I really dont understand the need to build more in this city. Its too packed as it is. You will never have affordable housing for everyone, because the more you build the more people will come.

Anonymous said...

I really dont understand the need to build more in this city. Its too packed as it is. You will never have affordable housing for everyone, because the more you build the more people will come.

EASY ANSWER: BECAUSE THE DEMOCRATIC MACHINE UNDERSTANDS CITIES ARE WHERE THEY RECRUIT AND WHERE THE GROW. LET MID AMERICA GO TO HELL, THEY SAY, BECAUSE THEY DO NOT GO ALONG WITH THIS BS. SO THEY LET IT DECAY AND STAGNATE.

IF YOU HAVE AMBITION YOU ONLY HAVE ONE PLACE TO GO: CITIES.

OF COURSE THE NY DEMS NEVER EXPECTED THE COUNTRY WOULD DO SOMETHING THAT NEW YORKERS DON'T HAVE THE BACKBONE TO DO: VOTE SOMEONE IN OFFICE THAT IS NOT ON THE SCRIPT.

Rob In Manhattan said...

"IF YOU HAVE AMBITION YOU ONLY HAVE ONE PLACE TO GO: CITIES."

As usual, types like you get it ass-backwards. Young, better educated people do move to cities.
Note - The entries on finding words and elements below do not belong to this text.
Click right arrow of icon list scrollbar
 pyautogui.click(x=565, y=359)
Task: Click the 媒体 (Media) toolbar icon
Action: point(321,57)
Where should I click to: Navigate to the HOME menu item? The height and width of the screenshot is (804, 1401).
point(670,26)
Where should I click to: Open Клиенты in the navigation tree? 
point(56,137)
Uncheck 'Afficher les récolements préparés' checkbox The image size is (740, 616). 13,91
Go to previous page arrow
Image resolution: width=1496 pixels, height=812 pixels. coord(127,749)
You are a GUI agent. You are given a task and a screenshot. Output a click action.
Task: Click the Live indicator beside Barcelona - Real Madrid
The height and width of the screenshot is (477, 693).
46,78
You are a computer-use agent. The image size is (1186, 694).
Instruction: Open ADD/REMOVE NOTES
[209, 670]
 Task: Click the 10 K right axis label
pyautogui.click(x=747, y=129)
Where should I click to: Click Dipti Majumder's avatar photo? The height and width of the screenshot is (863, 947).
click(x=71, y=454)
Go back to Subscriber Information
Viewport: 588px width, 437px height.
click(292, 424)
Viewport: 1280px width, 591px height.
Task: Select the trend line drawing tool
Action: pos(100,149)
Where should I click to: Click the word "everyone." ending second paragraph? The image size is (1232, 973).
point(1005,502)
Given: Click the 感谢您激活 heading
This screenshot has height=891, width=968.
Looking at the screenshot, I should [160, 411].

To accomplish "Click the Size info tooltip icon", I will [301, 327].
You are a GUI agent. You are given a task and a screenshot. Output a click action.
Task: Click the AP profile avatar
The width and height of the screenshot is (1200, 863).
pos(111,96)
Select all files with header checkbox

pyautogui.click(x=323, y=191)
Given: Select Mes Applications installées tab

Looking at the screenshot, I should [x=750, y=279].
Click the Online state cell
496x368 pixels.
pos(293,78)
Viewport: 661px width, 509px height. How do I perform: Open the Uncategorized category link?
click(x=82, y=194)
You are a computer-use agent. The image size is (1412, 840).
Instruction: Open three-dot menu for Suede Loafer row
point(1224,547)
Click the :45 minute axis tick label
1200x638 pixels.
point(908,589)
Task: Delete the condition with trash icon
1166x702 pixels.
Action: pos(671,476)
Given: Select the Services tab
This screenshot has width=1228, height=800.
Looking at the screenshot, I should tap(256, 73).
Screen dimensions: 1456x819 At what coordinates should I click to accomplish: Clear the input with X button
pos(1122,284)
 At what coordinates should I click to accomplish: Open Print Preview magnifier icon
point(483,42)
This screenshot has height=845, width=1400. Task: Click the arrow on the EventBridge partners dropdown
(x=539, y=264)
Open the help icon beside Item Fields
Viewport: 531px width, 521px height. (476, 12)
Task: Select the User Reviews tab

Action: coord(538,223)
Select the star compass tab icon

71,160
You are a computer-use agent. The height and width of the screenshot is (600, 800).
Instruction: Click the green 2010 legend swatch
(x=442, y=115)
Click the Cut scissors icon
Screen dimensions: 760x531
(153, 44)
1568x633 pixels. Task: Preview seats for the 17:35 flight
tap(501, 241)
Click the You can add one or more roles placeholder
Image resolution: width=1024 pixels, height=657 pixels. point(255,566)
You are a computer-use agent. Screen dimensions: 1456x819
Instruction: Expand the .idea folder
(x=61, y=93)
It is a longtime trend that has accelerated in recent decades.

If you actually meet and talk to these people you quickly find the reasons for leaving their little picket fence lives behind.

It is a combination of politics, ambition and the freedom for the constant scrutiny that many feel in small communities.

And leave that orange loon out of all this, whatever argument you try to make falls apart as soon as you bring that jackass into it.